Un’indagine doxa (ente italiano specializzato in analisi e ricerche di mercato) del 2018 ha rivelato che l’85% dei vincitori del concorso di medicina e chirurgia si prepara al test di medicina mediante costosi manuali di preparazione, improntati ad uno studio sintetico e mirato delle quattro discipline fondanti della prova di ammissione (logica, biologia, chimica e matematica/fisica).
E’ sicuramente un dato notevole, discusso ampiamente da numerose testate giornalistiche, il quale risulta però essere tanto incoraggiante quanto fuorviante. In molti casi, riprendendo quanto detto da Chris Murray in uno dei sue testi più celebri, le parole ”vendere” e “influenzare” sono completamente intercambiabili.
Di fatti, l’indagine sopracitata viene spesso troncata sul più bello: di quell’85% dei vincitori preparati su onerosi manuali, circa il 100% ha iniziato a studiare con almeno un anno di anticipo.
Cosa significa questo? Semplice. A fare la differenza non è il tomo su cui si studia o la marca dello zaino che viene regalato se si preordina il “kit studente medicina”, ma lo studio in sé: la modalità e il tempo impiegato.
Discorso a parte deve essere fatto per i corsi di allenamento dove è presente un docente, con quest’ultimo si intende una persona preparata nel suo ambito che segue realmente una classe di ragazzi, non commercialate dove 100 aspiranti matricole spendono quattro ore al giorno a visionare slide facilmente consultabili dal caldo divano di casa.

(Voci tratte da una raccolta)
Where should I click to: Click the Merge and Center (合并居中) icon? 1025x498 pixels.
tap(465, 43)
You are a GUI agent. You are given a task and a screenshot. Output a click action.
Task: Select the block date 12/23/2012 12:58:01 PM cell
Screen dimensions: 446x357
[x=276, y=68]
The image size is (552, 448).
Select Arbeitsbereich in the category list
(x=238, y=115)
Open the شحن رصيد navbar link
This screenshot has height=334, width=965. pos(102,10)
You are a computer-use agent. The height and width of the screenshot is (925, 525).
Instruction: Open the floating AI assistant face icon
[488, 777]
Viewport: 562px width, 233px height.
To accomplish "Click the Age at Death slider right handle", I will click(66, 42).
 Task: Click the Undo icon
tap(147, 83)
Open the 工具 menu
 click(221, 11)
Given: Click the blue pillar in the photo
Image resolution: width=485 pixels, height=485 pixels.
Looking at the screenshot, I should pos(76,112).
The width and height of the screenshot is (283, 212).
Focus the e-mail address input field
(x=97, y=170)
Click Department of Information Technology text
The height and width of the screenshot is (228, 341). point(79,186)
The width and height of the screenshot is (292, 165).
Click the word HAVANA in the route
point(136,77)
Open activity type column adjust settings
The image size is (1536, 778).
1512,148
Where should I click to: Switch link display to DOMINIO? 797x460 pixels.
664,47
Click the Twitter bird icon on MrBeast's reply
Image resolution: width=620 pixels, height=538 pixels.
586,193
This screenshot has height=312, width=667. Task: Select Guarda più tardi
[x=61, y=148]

CONSEGNA A >>
Quali sono, secondo l'estratto sulla preparazione al test di medicina, le quattro discipline fondanti della prova di ammissione?
CONSEGNA B >>
Riprendi l'estratto sulla preparazione al test di medicina e continualo dopo la sua ultima frase.
Le voci provengono da una fonte diversa da quella dell'estratto.

SVOLGIMENTO A >>
Logica, biologia, chimica e matematica/fisica.

SVOLGIMENTO B >>
Uno studente che svolge con attenzione 150 quesiti di chimica al giorno per sei mesi può tranquillamente prepararsi sui libri di testo delle superiori o su dispense online gratuite, non è certo necessaria una spesa che superi le tre cifre. Sono circa sessantamila gli studenti italiani che ogni anno tentano il concorso indetto dal ministero della pubblica istruzione: è semplice ipotizzare il perché di questa crociata pubblicitaria.
Affermare che un manuale non assicuri l’ingresso all’università non vuole certo essere un tentativo di terrorismo psicologico, al contrario. Bisogna assolutamente prendere come falsi i pregiudizi del tipo “sono necessarie perlomeno dieci ore di studio quotidiano”, “chi ha preso 100 alla maturità è in una botte di ferro” oppure “al primo anno va fatta per forza biologia”. A settembre su quei banchi a fare la differenza è solo l’allenamento, inteso in termini quantitativi e, per la maggiore, qualitativi.
Bisogna sfatare il mito di poter “comprare” o “assicurarsi” la vincita del concorso: se il “Non il genio, non il talento: nulla al mondo può prendere il posto della perseveranza” di Calvin Coolidge è vero, come si può pensare che una banconota possa sostituire i pomeriggi spesi in biblioteca?.